Before the count of all classes of ballots was finally completed by the board and *344 prior to the declaration of the result of such count, petitioner challenged all of the civilian absentee and shut-in ballots on the ground that they were unconstitutional. He accordingly objected to the counting of any of such ballots by the board in the tabulation of the votes for the aforesaid candidates and requested that none of said votes be considered or counted by the board in arriving at the result of said election. At the same time the petitioner requested the board to segregate and mark for identification the inner envelopes, which contained the ballots cast by the civilian absentee and shut-in voters at said election. These envelopes by their color and by the jurat or official acknowledgment carried on the face thereof their own identification and separation as to the time and place of voting. The same request was made as to the outer envelopes and further as to all civilian absentee and shut-in ballots cast in said election. In this last respect, as will appear later in this opinion, petitioner did more than was required of him in order to raise the constitutional and jurisdictional issues here involved.

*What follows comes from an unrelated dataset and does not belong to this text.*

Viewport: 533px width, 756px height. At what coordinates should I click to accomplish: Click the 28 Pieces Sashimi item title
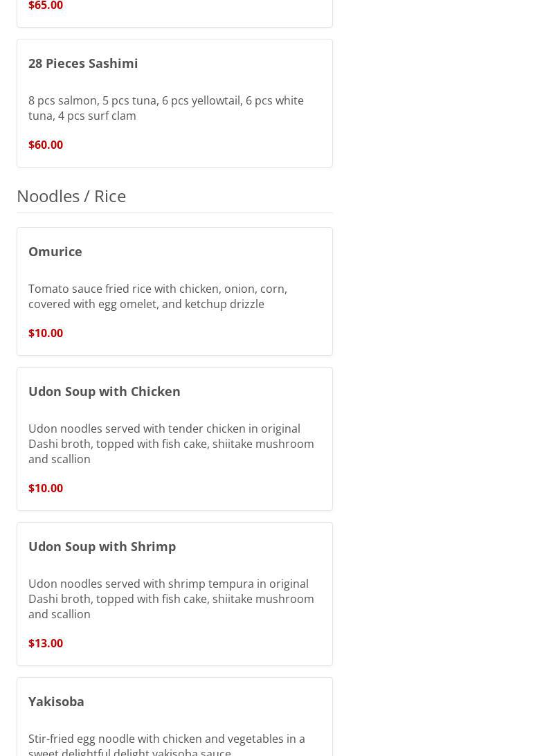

The petitioner protested before the board that it should not count any of such civilian absentee or shut-in ballots on the ground that article XXIII of amendments was not self-executing; that there was no valid legislation implementing it so as to validate the votes of these two classes of electors; and further that certain attempted amendatory legislation under which the ballots had been issued to said civilian absentees and shut-ins was unconstitutional. The board, however, in denying petitioner's motion that said civilian absentee and shut-in ballots be not counted stated that they had no authority or jurisdiction to consider and determine constitutional questions. They took the view that it was their duty to carry out the literal language of the law as purportedly amended and to count all such ballots, unless and until this court declared those statutes and votes to be unconstitutional.

The board thereupon proceeded to count and tabulate all the civilian absentee and shut-in ballots. Some of these, as clearly shown on the face of the inner envelopes in which the ballots were contained, were cast on election day and admittedly others showed they were cast before election day.